Ralph eventually came back to the occult. He can’t remember what set it off, but he had a feeling that he would need the knowledge of it further down the path of life. After he and Loretta graduated, they married. As a young couple they enjoyed their days and nights together, but it wasn’t meant to last. They worked on having a child and eventually they were blessed. Complications arose with the pregnancy and Loretta and her child died on the operating table. Ralph dove himself into his work, a lunatic searching for the meaning to the answer that was ever elusive. After three months of work he slipped deep into depression.

It was at this time that he used his other talents for working as a detective. He moved to Lafayette and got himself a small apartment. He used his unique ability for detective work, and it partially alleviated his pain. His superiors took notice and moved him up the chain of command, which meant relocation to Morgan City. It was in Morgan City where he was put on an unusual case. He was investigating murders that took place Houma, Chalmette and New Orleans. He got a tip one night and he and his partner went to investigate. They split up at a warehouse trying to corner a suspect when he tripped over a loose crate that was filled with musty tomes written in a weird dialect. He heard a noise that sounded distinctly inhuman coming from another room and investigated. He didn’t get a good look but something was feasting on his partner’s corpse. Ralph has horrified. He quit his job without notice.

* **Entries shown**

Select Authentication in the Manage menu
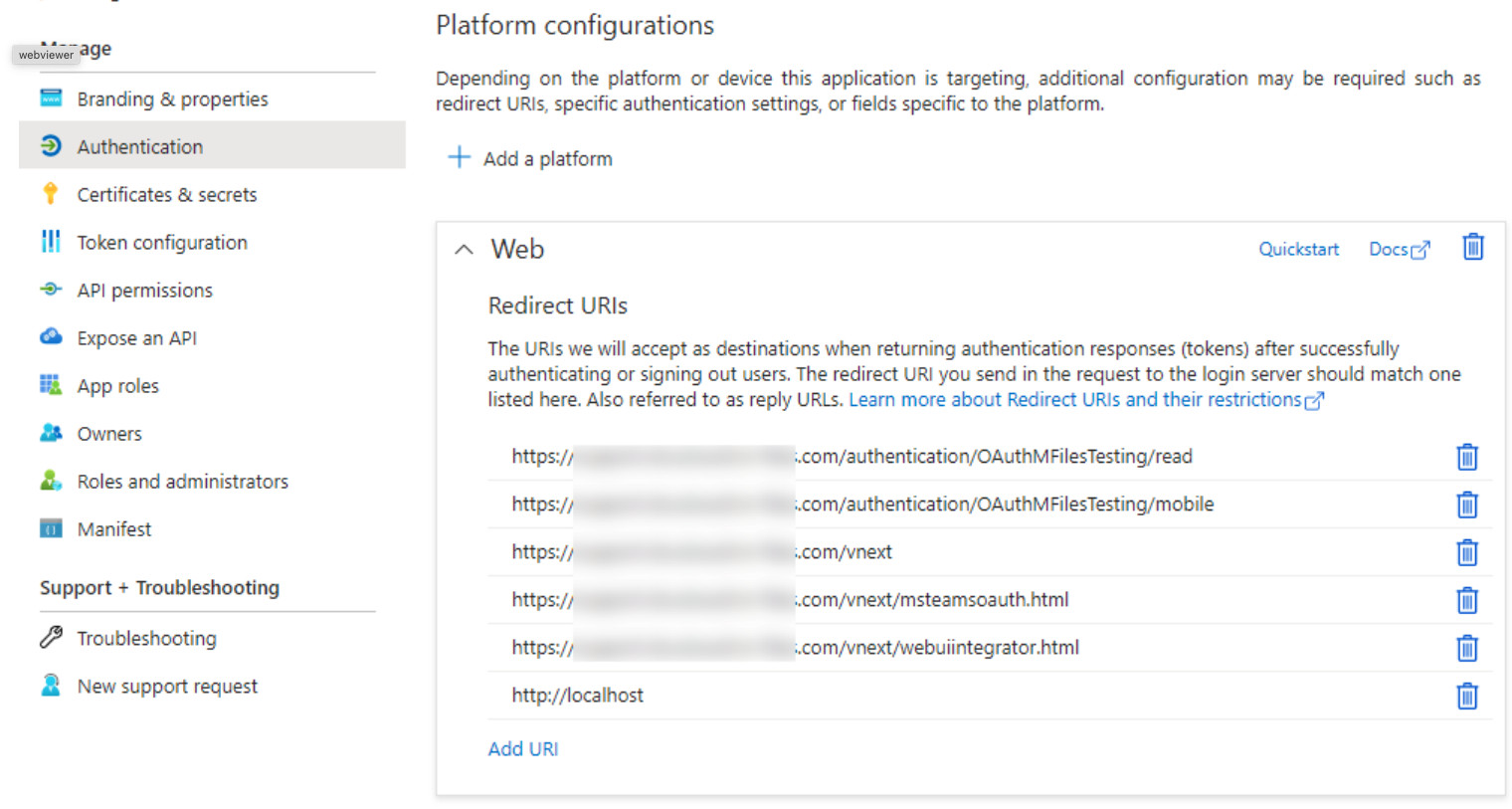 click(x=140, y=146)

* * *

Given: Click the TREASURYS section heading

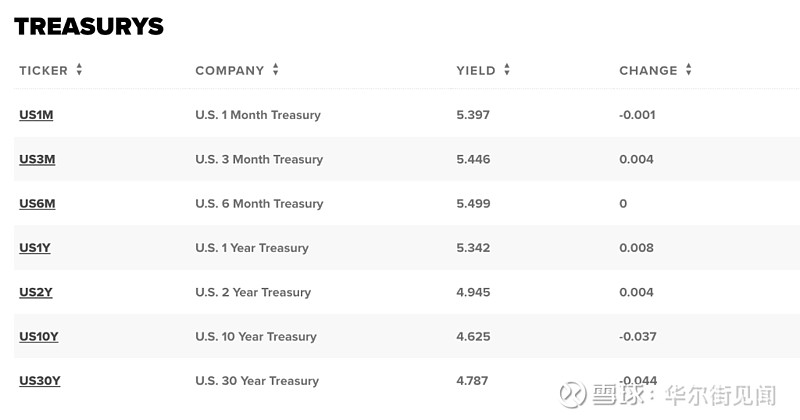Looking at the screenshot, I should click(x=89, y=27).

* **Requirement 1**
In the passage about Ralph, why did he return to the occult? Answer in one to three sentences.
* **Requirement 2**
Reproduce the part of the passage about Ralph that opens with the words containing "Ralph eventually came" and closes with "deep into depression.", swapping "Loretta" for "Marianne".
* **Requirement 3**
Carry the passage about Ralph forward from its last sentence.

* **Task output 1**
He had a feeling that he would need knowledge of the occult further down the path of life. He can't remember what set it off.

* **Task output 2**
Ralph eventually came back to the occult. He can’t remember what set it off, but he had a feeling that he would need the knowledge of it further down the path of life. After he and Marianne graduated, they married. As a young couple they enjoyed their days and nights together, but it wasn’t meant to last. They worked on having a child and eventually they were blessed. Complications arose with the pregnancy and Marianne and her child died on the operating table. Ralph dove himself into his work, a lunatic searching for the meaning to the answer that was ever elusive. After three months of work he slipped deep into depression.

* **Task output 3**
He moved to New Orleans about four months ago and had settled in. Then it happened again. He foresaw a nature at its worst. New Orleans ripped to shreds, many lives taken and the destructive power of water. So he hightailed it to New York City. Better safe than sorry he thought. He was glad he did move as footage of Katrina came to his TV. Now in New York, he has a license as a private investigator and has setup a private mystic shop which he uses as HQ for his businesses. 

Ralph’s first case as a PI put him in with some mafia figures that needed information on the workings of a local business that had setup shop within the downtown area. He did his work without question. When the job was done he asked for contact information. With the info he got himself some protection (A gun and armor) at street price. His connection had paid off. He does business with just about any client without attitude and tries not to exploit anyone with his gift. 

He offers the use of his mystic ability to anyone willing to foot the charge for it, and he is always up front about that. He is notorious for ending his workday as early as his responsibility for a case will allow. When not working he is poring over tomes and scrolls always searching for hidden answers that have always been just a little out of humanity’s reach. He loves his talent and is not ashamed about it, but does not talk about it.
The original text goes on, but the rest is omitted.